WFP Philly Slate Raises $340,000 to Take on GOP Opponents


Councilmember Kendra Brooks Leads Slate with $140K Raised

PHILADELPHIA, PA – Working Families Party Councilmember Kendra Brooks, at-large city councilmember candidate Nicolas O’Rourke, and city commissioner candidate Jarrett Smith announce a historic fundraising haul for their efforts to capture the GOP seats in City Hall this November.

As of the end of year campaign finance filing deadline, the slate raised $340,000 total with the individual campaigns of Councilmember Brooks raising $140,000, O’Rourke raising $110,000, and Smith raising $90,000.

“I’m grateful for the continued support of our grassroots donors. We built a historic movement in 2019 dedicated to putting working families in and kicking Republicans out of City Hall. Our coalition has only grown since then and we know we are well positioned to win in November. I’m confident we will make history again this year,” said Kendra Brooks. 

The collective effort demonstrates the most serious effort to oust the GOP from City Hall in Philadelphia history. Councilmember Kendra Brooks is already well positioned to break her previous third party fundraising records from her 2019 election. O’Rourke’s fundraising numbers show earlier investment in the WFP slate for the two designated at-large city council seats reserved for minority status, including institutional support they did not have at this time in 2019. Smith’s total demonstrates he will have the resources for the Working Families Party to contend for a seat in the city commissioner’s office for the first time in history.

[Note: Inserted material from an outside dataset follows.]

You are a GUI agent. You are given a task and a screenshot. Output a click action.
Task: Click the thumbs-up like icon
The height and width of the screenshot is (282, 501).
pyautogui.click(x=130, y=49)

“I am blessed for the support my campaign has earned for City Council and am confident we will have the resources to win,” said Rev. Nicolas O’Rourke. “We are seeing much earlier engagement from grassroots organizations and small dollar donors underscoring what I know to be at stake this November. We are building an even bigger coalition to throw the GOP out of City Hall this year.”

Combined, the three campaigns individual donors totaled 1,471. For Brooks and O’Rourke nearly 75 percent of donors gave less than $100. For Smith, 50 percent of donors gave less than $100. The campaigns and Working Families Party are growing a significant grassroots donor base that will allow them to continuously tap into in the lead up to November. All campaigns have also enjoyed support from a wide spectrum of labor unions, progressive organizations, and elected officials. 

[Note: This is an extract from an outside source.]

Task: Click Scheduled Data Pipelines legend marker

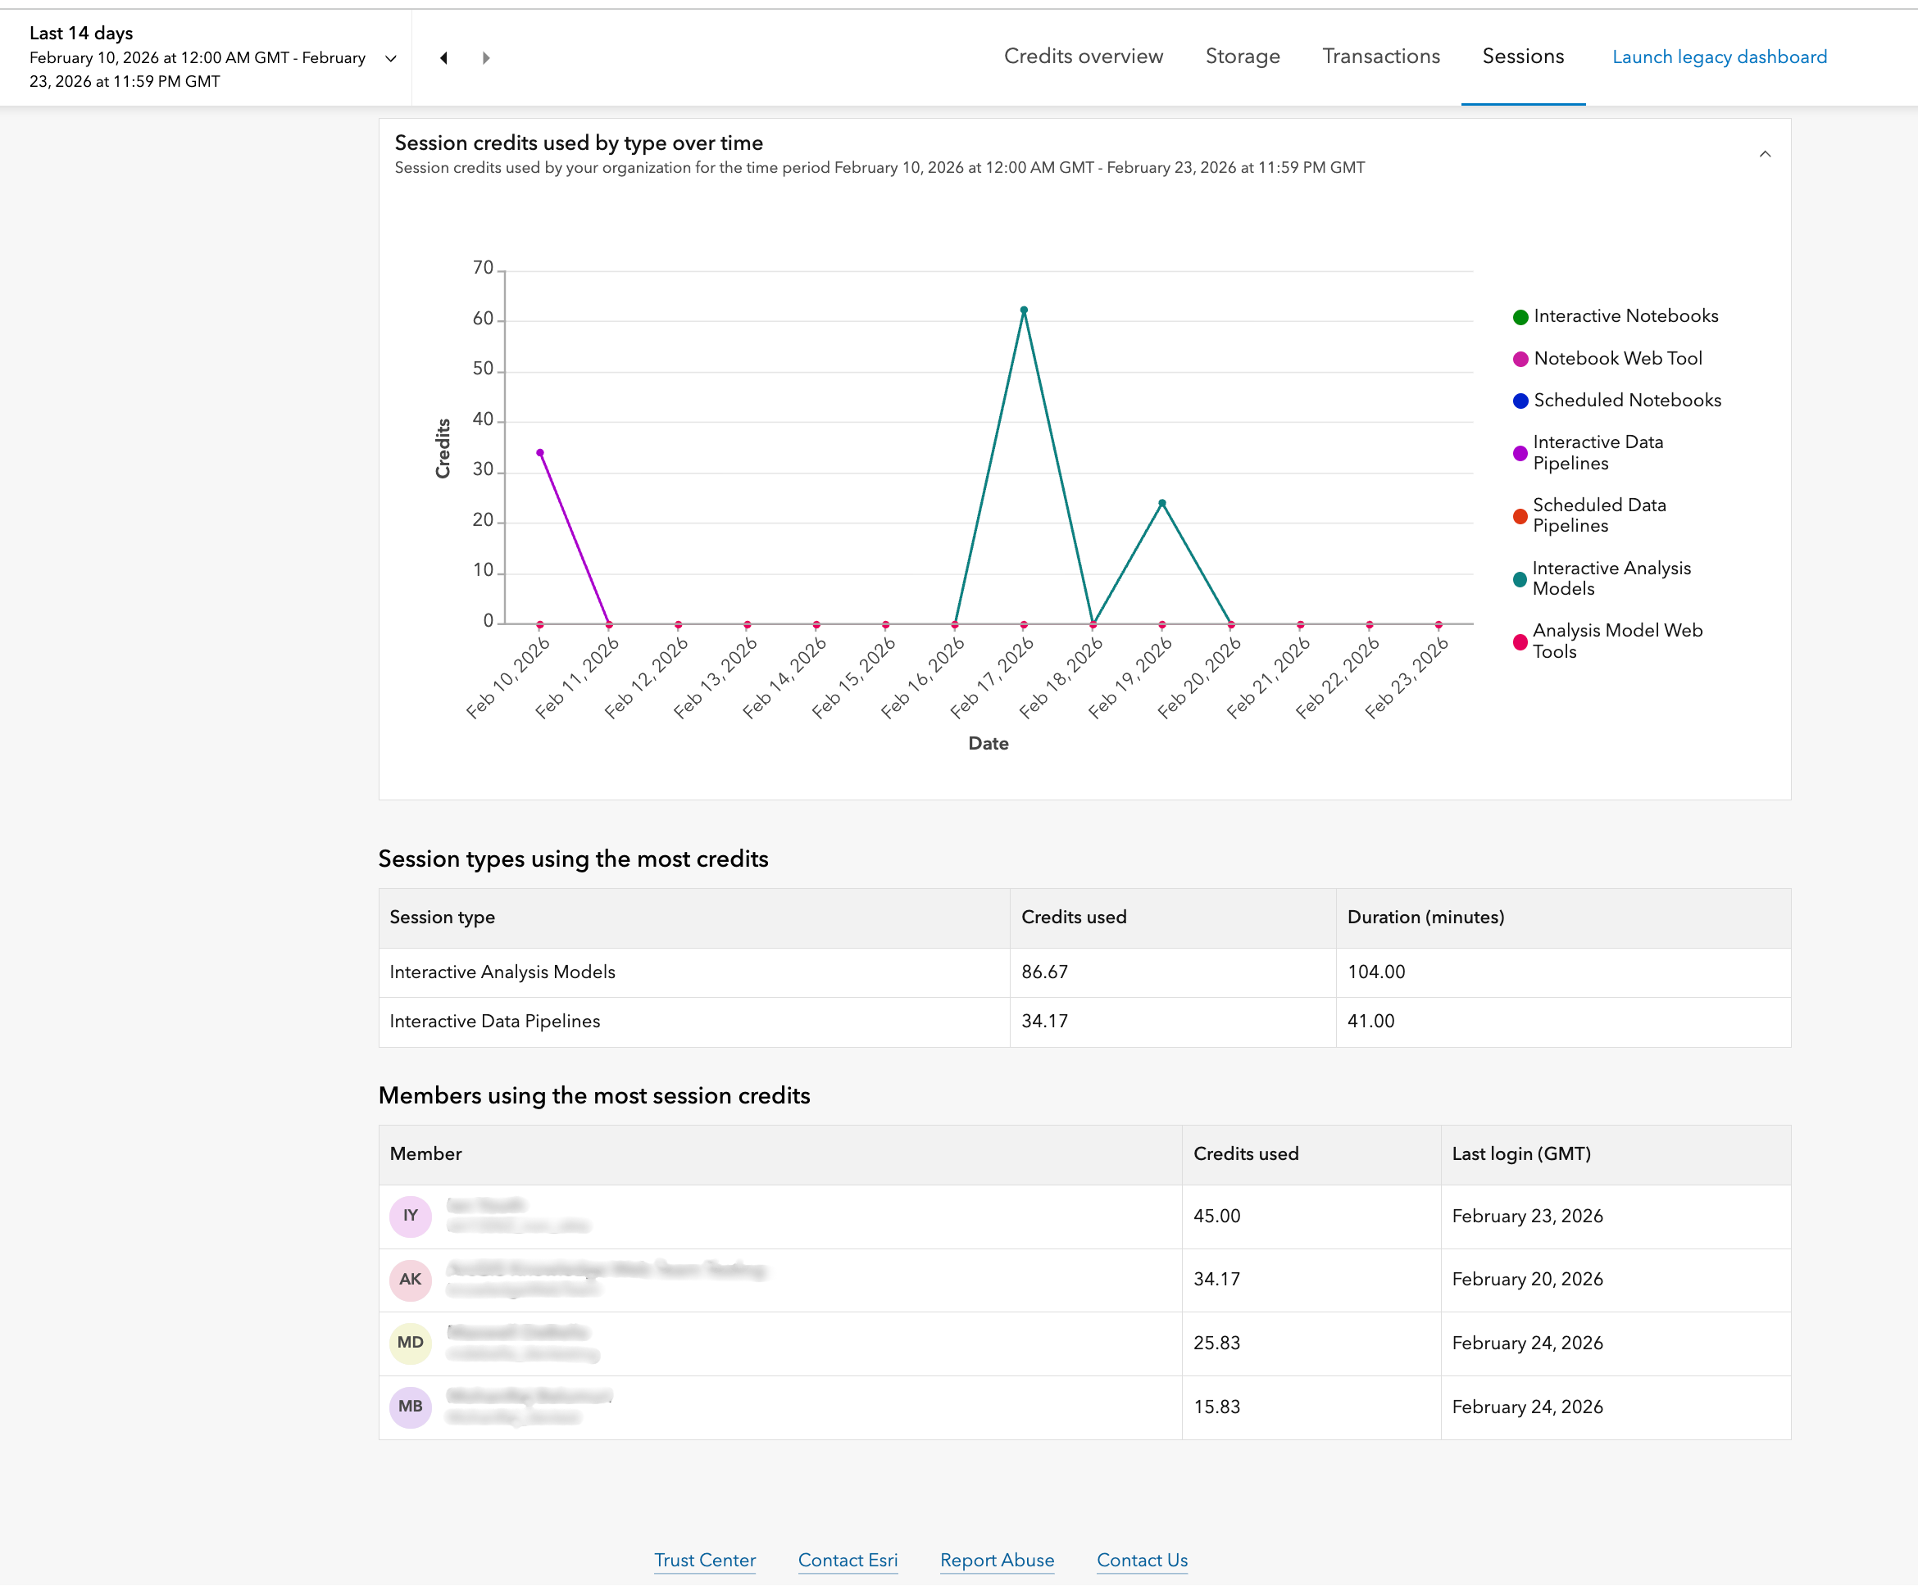Action: click(x=1520, y=516)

“It’s not even Election Day and the people are already making themselves heard with their support for our grassroots movement,” said Jarrett Smith. “This campaign set out to make history by challenging the Republican Party on their own turf, and I’m so grateful that the people are responding. It’s clearer now than ever that Philadelphians want the extremist Republican Party out of their democracy. It’s time to kick the Republicans out and bring working families into city government.” 


Philadelphia Inquirer, October 9, 2019: “In her bid to win a Philadelphia City Council seat that has been held by Republicans for decades, Working Families Party candidate Kendra Brooks has drawn endorsements from high-profile elected officials and some unions, anger from the city’s Democratic establishment, and the backing of Philly’s progressive movement. She’s also raised a record amount of money for a third-party candidate. By mid-September, Brooks had raised $147,000, and her Working Families Party running mate, Nicolas O’Rourke, had brought in $87,000.”

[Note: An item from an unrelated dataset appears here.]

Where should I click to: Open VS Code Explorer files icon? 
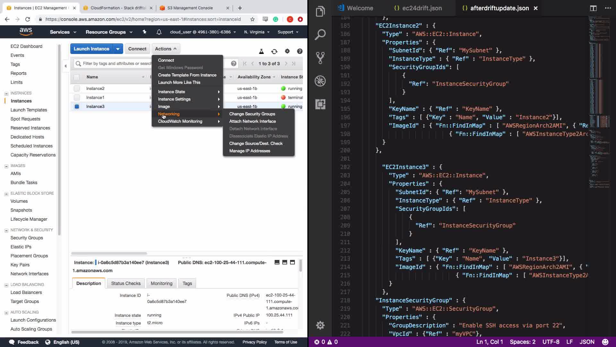point(320,12)
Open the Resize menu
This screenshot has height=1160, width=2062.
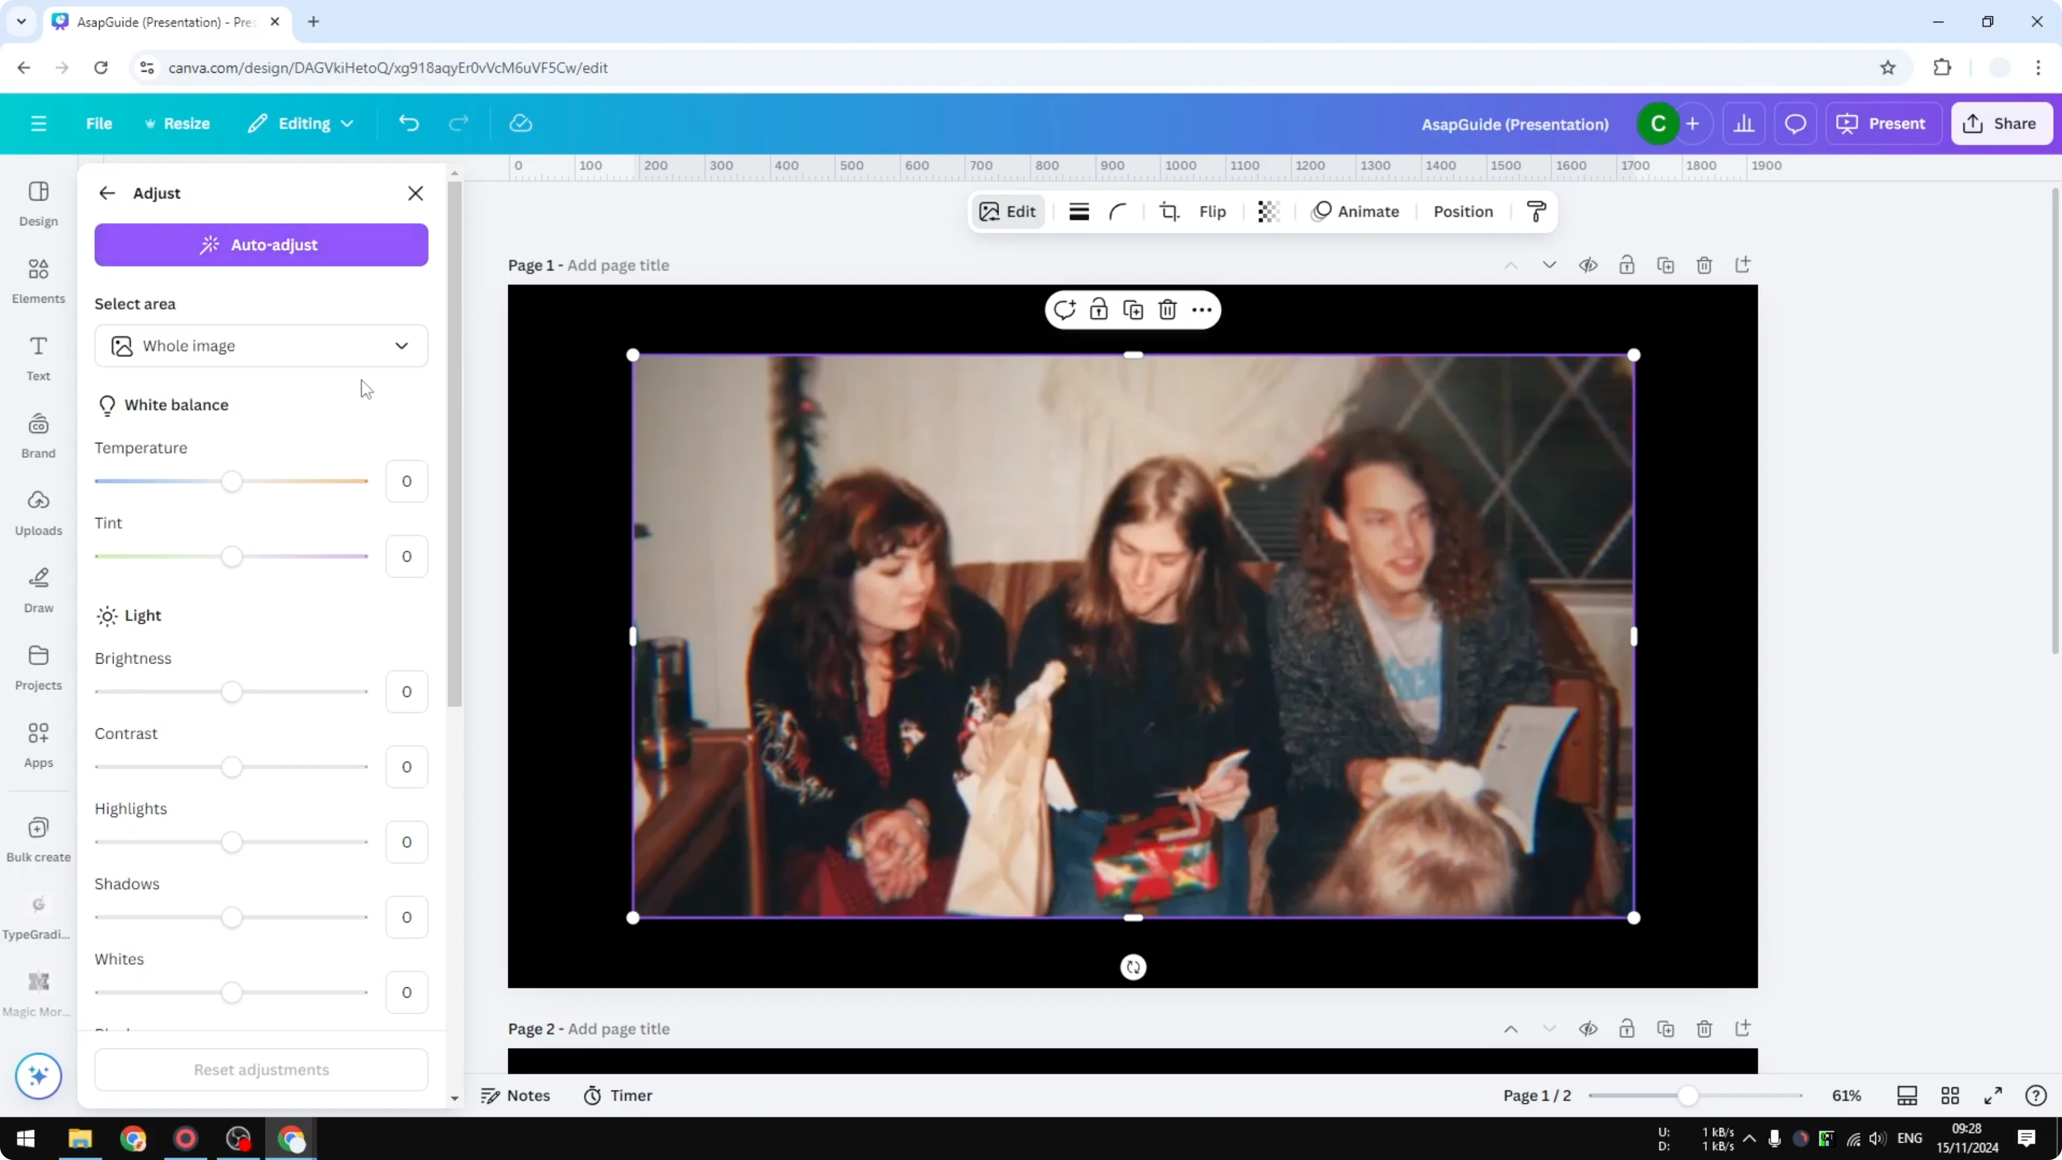pos(178,123)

Billy Penn, January 23, 2023: But Kendra Brooks of the Working Families Party in 2019 shocked the political establishment by nabbing an at-large seat. And though he fell short of winning a spot, fellow WFP member Nicolas O’Rourke also performed well — garnering more votes than all GOP candidates who weren’t incumbents.

Al Dia News, January 23, 2023: Smith’s run promises to be the largest, most robust campaign in history to challenge the Republican Party’s control of the seat. Smith’s launch is the first time a Working Families Party Run member has run for City Commissioner, setting up a very likely faceoff between WFP and the Republican Party, the first time a serious challenge for the minority-party city commissioner seat has occurred.